San Francisco free WiFi is dead. Long live San Francisco free WiFi!
Earthlink, the Internet ISP and erstwhile municipal WiFi build-out partner for various US cities, has hit upon some rough financial times–rough enough that the company has recently opted to slash half its workforce and scale back dramatically on its Muni WiFi ambitions.
My home base of San Francisco is one of those US cities, and when word came out that SF’s deal with Earthlink and Google to roll out free wireless Internet to every corner the city had fallen apart, I was feeling pretty disappointed.
The state of wireless data access right now leaves quite a bit to be desired.
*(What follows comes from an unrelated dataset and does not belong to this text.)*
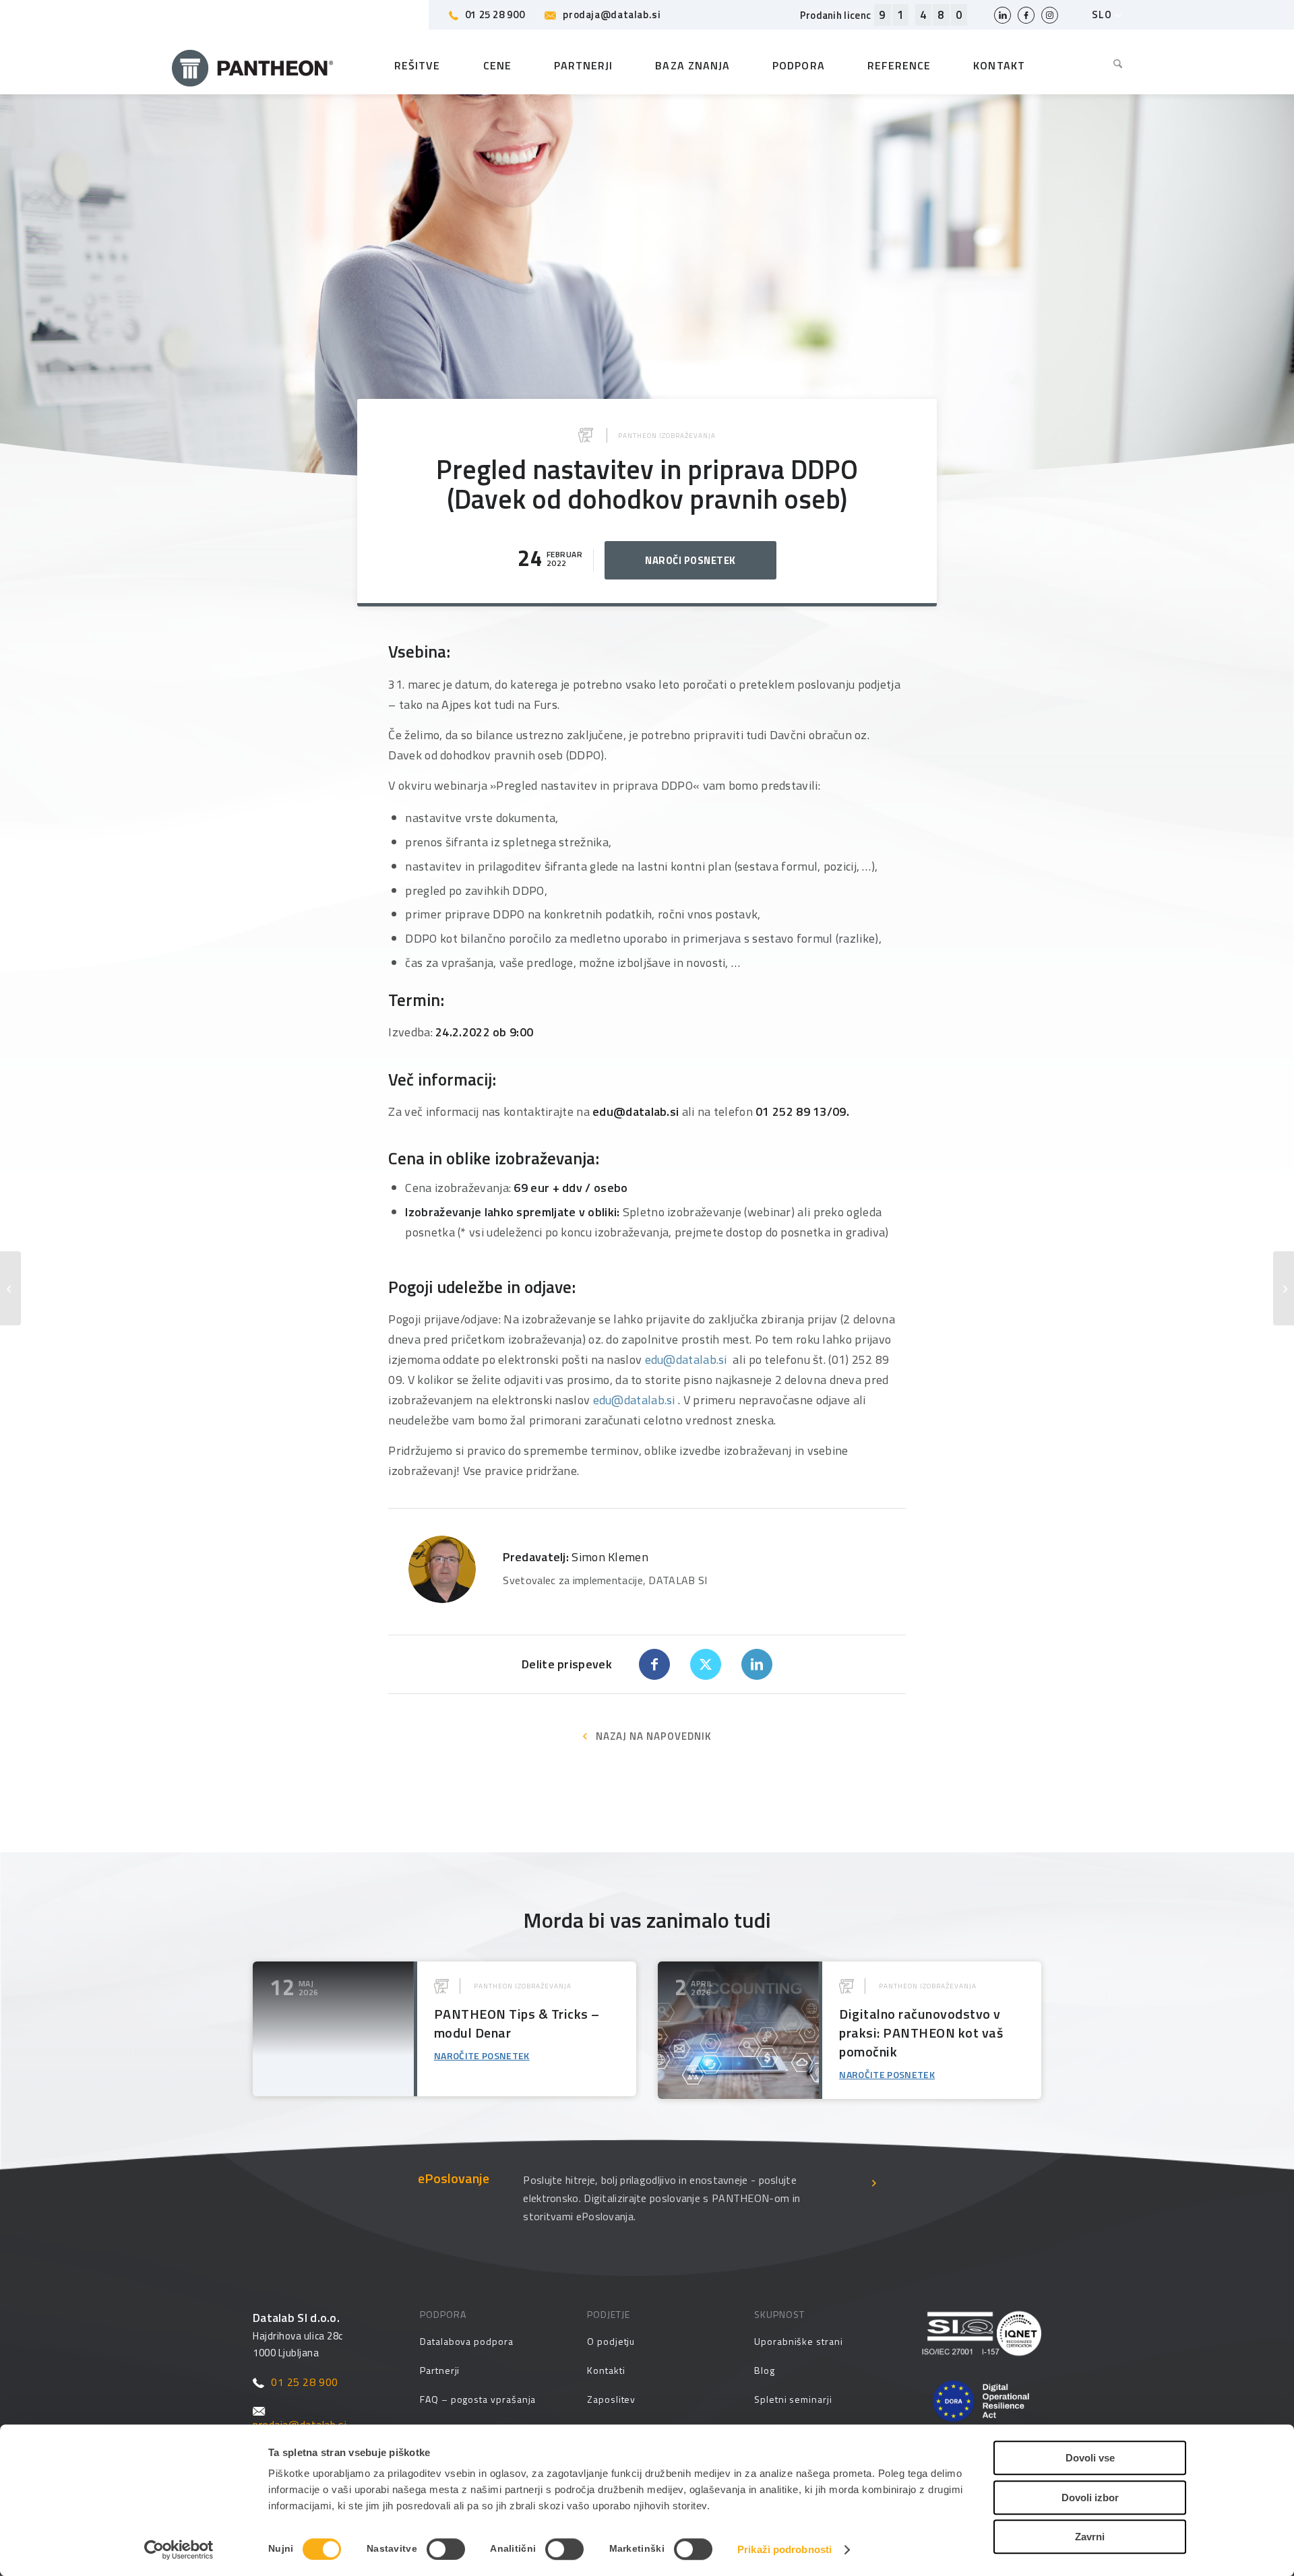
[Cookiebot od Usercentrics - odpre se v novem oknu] (179, 2550)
The last thing that cell phone carriers want is to deliver the sort of service I’d like to consume: a plain pipe to the Internet that I can access through any computing device I choose. 802.11b/g networking is perfect for this–it’s broadly supported among devices and operating systems, and, through the magic of unlicensed spectrum, you can do it all without tangling with the FCC.
Even though the Earthlink/Google deal threatened to saddle SF with a Muni WiFi monopolist for a term of 16 years, and would’ve meant free WiFi at a throttled rate, with broadband speeds reserved for those who paid $22 a month to Earthlink for the service, I was feeling optimistic about the deal.
Earthlink’s service would offer an alternative to the cable/telco duopoly to which the city’s broadband options are now constrained, and the free access would’ve allowed me to pop online to check my mail or otherwise fiddle with the Internet from any quarter of the city in which I live and work.
The potential benefits were less clear for Earthlink. While the firm would be the sole enhanced service provider for the network, there was no guarantee that enough San Franciscans would become subscribers to make the investment worthwhile for Earthlink.
A better way forward would be for those of us in San Francisco who would benefit from a citywide wireless network to build one of our own. As luck would have it, the city has the opportunity to just that, with the help of a Google-funded startup named Meraki that’s out to expand Internet access through community deployed WiFi mesh networking.
Meraki is now distributing its wireless mesh repeaters to individuals in San Francisco, some of whom will feed the network by sharing a portion of their available bandwidth. Meraki’s mesh model looks interesting, and looks like it has the potential to deliver the city the free, open-ended wireless network we seek, leaving San Francisco’s local government free to train its attention and its dollars on longer-term broadband goals–like extending fiber as broadly through the city as possible.